··· EXTRACTED MATERIAL
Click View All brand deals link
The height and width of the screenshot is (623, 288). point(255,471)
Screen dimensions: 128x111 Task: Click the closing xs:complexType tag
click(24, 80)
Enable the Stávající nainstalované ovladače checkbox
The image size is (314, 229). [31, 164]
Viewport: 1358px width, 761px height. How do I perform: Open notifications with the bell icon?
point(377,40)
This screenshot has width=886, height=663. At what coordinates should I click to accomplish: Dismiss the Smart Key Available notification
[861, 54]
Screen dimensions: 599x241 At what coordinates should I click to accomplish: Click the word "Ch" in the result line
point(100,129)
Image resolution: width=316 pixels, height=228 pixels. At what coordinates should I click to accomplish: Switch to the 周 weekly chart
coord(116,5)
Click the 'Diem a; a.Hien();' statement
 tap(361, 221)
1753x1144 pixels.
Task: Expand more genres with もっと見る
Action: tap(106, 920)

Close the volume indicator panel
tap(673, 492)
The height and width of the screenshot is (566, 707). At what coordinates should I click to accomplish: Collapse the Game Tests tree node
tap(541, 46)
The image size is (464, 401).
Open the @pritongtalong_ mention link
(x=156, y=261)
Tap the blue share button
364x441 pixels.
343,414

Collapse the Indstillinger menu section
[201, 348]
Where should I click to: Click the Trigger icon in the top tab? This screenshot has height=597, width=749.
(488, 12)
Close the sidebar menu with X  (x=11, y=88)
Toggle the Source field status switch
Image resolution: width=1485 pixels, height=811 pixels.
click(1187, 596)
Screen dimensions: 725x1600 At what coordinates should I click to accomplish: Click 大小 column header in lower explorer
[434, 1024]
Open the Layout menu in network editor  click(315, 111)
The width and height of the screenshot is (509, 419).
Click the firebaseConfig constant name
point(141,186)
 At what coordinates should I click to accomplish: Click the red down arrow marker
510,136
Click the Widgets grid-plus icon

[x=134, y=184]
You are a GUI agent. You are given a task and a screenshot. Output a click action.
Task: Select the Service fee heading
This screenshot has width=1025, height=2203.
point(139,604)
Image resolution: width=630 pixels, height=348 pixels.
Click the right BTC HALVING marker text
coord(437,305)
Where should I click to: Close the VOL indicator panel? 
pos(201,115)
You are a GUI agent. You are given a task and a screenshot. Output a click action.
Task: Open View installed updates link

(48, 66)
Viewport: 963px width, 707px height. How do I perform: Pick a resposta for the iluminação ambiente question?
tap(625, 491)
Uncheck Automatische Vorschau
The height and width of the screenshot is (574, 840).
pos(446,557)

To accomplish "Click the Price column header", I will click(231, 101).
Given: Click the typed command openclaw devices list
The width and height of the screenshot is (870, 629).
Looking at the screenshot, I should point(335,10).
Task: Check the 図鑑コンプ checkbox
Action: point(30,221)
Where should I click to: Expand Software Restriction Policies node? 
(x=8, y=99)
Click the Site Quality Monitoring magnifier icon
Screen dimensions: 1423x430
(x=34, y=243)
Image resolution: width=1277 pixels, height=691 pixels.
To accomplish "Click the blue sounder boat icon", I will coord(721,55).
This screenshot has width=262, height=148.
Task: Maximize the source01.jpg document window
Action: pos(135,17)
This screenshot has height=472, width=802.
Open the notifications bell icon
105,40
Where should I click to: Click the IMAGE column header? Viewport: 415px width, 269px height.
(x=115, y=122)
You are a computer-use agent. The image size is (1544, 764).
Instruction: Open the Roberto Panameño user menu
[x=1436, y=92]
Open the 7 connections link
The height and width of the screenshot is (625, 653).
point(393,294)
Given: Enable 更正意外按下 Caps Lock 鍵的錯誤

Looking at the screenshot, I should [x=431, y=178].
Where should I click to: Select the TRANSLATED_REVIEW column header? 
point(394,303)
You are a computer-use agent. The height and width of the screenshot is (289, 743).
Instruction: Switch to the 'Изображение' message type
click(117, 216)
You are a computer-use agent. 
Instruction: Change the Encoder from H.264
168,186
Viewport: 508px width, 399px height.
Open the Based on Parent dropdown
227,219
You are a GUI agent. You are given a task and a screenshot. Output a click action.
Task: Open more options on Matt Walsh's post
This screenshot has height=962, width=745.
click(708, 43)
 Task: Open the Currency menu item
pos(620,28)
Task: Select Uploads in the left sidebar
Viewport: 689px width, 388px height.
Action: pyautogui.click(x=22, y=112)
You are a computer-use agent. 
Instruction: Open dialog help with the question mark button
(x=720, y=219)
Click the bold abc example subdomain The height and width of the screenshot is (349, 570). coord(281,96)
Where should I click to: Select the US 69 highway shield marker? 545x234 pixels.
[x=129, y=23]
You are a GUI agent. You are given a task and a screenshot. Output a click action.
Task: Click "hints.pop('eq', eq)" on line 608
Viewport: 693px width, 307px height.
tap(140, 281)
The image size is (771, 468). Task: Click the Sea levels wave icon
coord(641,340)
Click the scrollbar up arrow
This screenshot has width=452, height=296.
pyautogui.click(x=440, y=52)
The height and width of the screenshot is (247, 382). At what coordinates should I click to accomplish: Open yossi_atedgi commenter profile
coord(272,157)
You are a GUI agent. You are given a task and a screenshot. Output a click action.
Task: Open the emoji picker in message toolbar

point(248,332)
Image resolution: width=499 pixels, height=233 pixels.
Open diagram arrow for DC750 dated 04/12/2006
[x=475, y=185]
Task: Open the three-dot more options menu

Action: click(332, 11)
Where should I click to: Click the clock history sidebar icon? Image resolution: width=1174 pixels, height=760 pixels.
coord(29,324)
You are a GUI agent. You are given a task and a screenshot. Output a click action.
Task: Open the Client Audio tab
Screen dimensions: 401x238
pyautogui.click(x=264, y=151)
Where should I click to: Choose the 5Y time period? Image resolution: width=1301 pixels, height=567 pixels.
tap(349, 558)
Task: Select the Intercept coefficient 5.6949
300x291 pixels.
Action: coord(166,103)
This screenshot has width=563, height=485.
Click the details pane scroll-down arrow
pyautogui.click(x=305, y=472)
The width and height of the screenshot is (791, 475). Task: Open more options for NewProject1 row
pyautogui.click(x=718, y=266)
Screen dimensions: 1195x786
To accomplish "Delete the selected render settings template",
······
Check each line of the data for "computer". Copy the lines where it turns up.

* _EXPECTED ANSWER_
You are a computer-use agent. The image size is (1544, 764).
You are a computer-use agent. The height and width of the screenshot is (289, 743).
You are a computer-use agent. 
You are a computer-use agent. 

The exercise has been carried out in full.